[start SUPPLIED TEXT]

Proposed BoF Session at the RDA Gothenburg Meeting:
Being able to reliably and efficiently cite entire or subsets of data in large and dynamically growing or changing datasets constitutes a significant challenge for a range of research domains. Several approaches for assigning PIDs to support data citation at different levels in the process have been proposed. These may range from individual PIDs being assigned to individual data elements, via metadata-based approaches, to PIDs assigned to queries executed on time-stamped and versioned databases.
This BoF session aims to bring together a small group of experts to discuss the issues, requirements, advantages and shortcomings of existing approaches for efficiently citing entire or arbitrary subsets of large and dynamically changing datasets. We will be looking at different types of data and database management system, ranging from structured data and SQL-based DBMS to semi-structured and graph-based databases. The goal is to assure that subsections of data can be uniquely identified in the face of data being added, deleted or otherwise modified in a database, across longer periods of time, even when data is being migrated from one DBMS to another. We want to discuss and evaluate different existing approaches to this challenge, evaluate their and vantages and shortcomings and identify obstacles to their deployment in different settings, as well as potential recommendations for approaches under certain conditions. Amongst others these should subsequently form a solid basis for citing data, linking to it from publications in an actionable manner. Yet, the focus of the discussion will NOT be on the definition of suitable PID systems and protocols or publications-to-data linking data structures, but focus on the best way to uniquely and persistently identify subsets of data in a dynamically changing setting.

[end SUPPLIED TEXT]
[start DATASET EXCERPT]

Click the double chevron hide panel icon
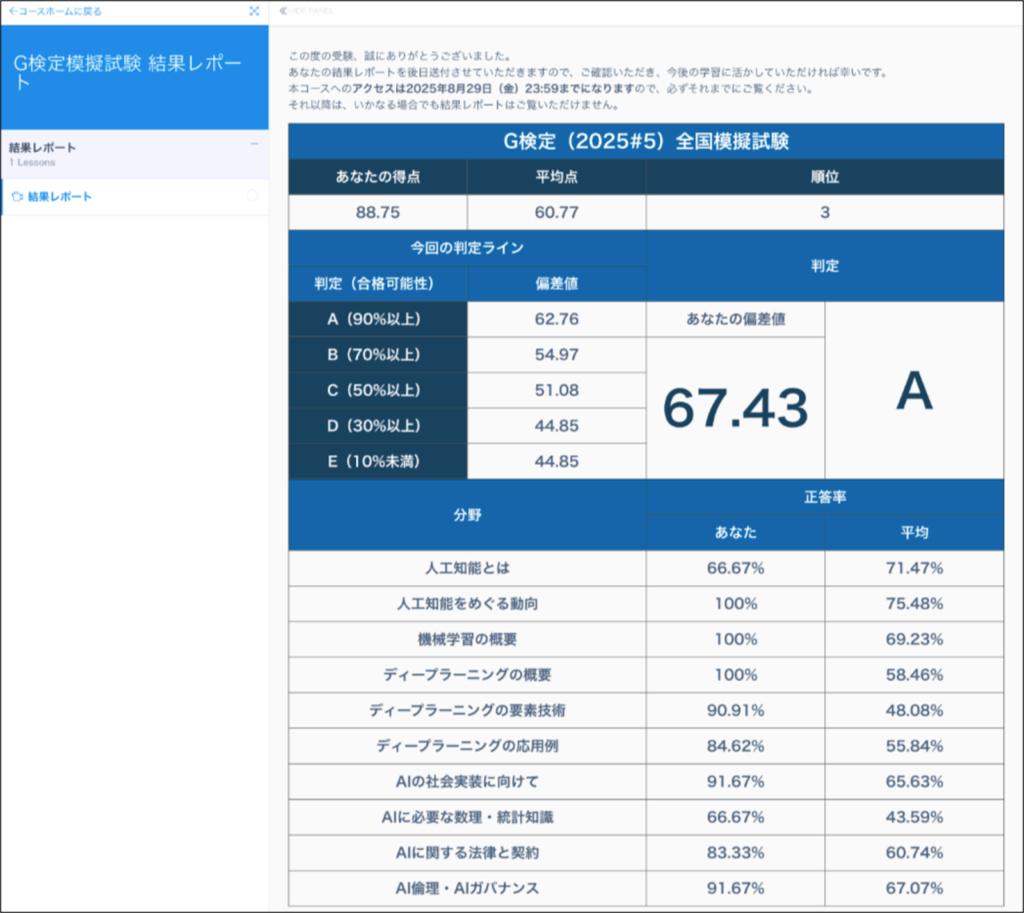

[end DATASET EXCERPT]

• OBJECTIVES
- a) Summarize the BoF session proposal in two sentences.
- b) What range of data types and database management systems will the BoF session proposal's session look at?

• REPLIES
- a) The proposal describes a BoF session at the RDA Gothenburg meeting about reliably and efficiently citing entire datasets or subsets of large, dynamically changing datasets, a challenge across research domains for which several approaches to assigning PIDs have been proposed. The session will bring together a small group of experts to discuss and evaluate existing approaches for various data types and database systems, with the goal of uniquely and persistently identifying data subsets despite additions, deletions, modifications and migration between DBMSs, rather than defining PID systems or publications-to-data linking structures.

- b) It will look at everything from structured data and SQL-based DBMS to semi-structured and graph-based databases.